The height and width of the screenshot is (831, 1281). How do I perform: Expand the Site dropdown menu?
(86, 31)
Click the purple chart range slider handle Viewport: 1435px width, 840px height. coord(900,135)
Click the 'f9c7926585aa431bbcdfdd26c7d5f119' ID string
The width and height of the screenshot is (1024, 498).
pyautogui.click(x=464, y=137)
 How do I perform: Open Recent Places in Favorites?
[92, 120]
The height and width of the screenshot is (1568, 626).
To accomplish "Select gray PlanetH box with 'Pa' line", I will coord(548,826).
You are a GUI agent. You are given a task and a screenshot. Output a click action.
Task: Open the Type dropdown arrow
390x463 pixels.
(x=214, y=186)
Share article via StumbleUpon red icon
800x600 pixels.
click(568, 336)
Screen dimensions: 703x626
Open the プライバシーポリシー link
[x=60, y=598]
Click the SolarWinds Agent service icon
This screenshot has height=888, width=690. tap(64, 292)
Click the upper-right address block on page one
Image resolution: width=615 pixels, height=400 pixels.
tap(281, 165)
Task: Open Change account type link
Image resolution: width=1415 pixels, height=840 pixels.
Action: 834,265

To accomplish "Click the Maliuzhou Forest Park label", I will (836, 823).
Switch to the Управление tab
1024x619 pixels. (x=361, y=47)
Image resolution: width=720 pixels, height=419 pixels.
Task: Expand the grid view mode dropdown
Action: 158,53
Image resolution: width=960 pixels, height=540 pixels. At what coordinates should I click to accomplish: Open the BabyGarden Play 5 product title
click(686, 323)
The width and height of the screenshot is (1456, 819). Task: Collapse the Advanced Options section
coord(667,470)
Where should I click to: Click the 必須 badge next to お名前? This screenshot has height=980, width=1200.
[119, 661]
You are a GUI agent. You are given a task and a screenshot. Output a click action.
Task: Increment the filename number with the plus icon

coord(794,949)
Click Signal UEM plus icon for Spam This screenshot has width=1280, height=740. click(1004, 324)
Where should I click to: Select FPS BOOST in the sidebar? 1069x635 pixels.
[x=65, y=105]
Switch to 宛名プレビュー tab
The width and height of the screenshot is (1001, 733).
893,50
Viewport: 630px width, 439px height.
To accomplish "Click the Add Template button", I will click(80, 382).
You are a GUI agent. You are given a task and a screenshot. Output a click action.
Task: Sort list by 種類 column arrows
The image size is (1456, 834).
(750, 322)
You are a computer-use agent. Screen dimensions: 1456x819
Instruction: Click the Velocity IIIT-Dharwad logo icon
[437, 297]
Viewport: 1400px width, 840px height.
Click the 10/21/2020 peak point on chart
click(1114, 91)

------------------------------

Task description: Copy the rows verbatim, from the line containing "Share article via StumbleUpon red icon" through the end of the rows, including both of those ends.

Solution:
Share article via StumbleUpon red icon
800x600 pixels.
click(568, 336)
Screen dimensions: 703x626
Open the プライバシーポリシー link
[x=60, y=598]
Click the SolarWinds Agent service icon
This screenshot has height=888, width=690. tap(64, 292)
Click the upper-right address block on page one
Image resolution: width=615 pixels, height=400 pixels.
tap(281, 165)
Task: Open Change account type link
Image resolution: width=1415 pixels, height=840 pixels.
Action: 834,265

To accomplish "Click the Maliuzhou Forest Park label", I will (836, 823).
Switch to the Управление tab
1024x619 pixels. (x=361, y=47)
Image resolution: width=720 pixels, height=419 pixels.
Task: Expand the grid view mode dropdown
Action: 158,53
Image resolution: width=960 pixels, height=540 pixels. At what coordinates should I click to accomplish: Open the BabyGarden Play 5 product title
click(686, 323)
The width and height of the screenshot is (1456, 819). Task: Collapse the Advanced Options section
coord(667,470)
Where should I click to: Click the 必須 badge next to お名前? This screenshot has height=980, width=1200.
[119, 661]
You are a GUI agent. You are given a task and a screenshot. Output a click action.
Task: Increment the filename number with the plus icon

coord(794,949)
Click Signal UEM plus icon for Spam This screenshot has width=1280, height=740. click(1004, 324)
Where should I click to: Select FPS BOOST in the sidebar? 1069x635 pixels.
[x=65, y=105]
Switch to 宛名プレビュー tab
The width and height of the screenshot is (1001, 733).
893,50
Viewport: 630px width, 439px height.
To accomplish "Click the Add Template button", I will click(80, 382).
You are a GUI agent. You are given a task and a screenshot. Output a click action.
Task: Sort list by 種類 column arrows
The image size is (1456, 834).
(750, 322)
You are a computer-use agent. Screen dimensions: 1456x819
Instruction: Click the Velocity IIIT-Dharwad logo icon
[437, 297]
Viewport: 1400px width, 840px height.
Click the 10/21/2020 peak point on chart
click(1114, 91)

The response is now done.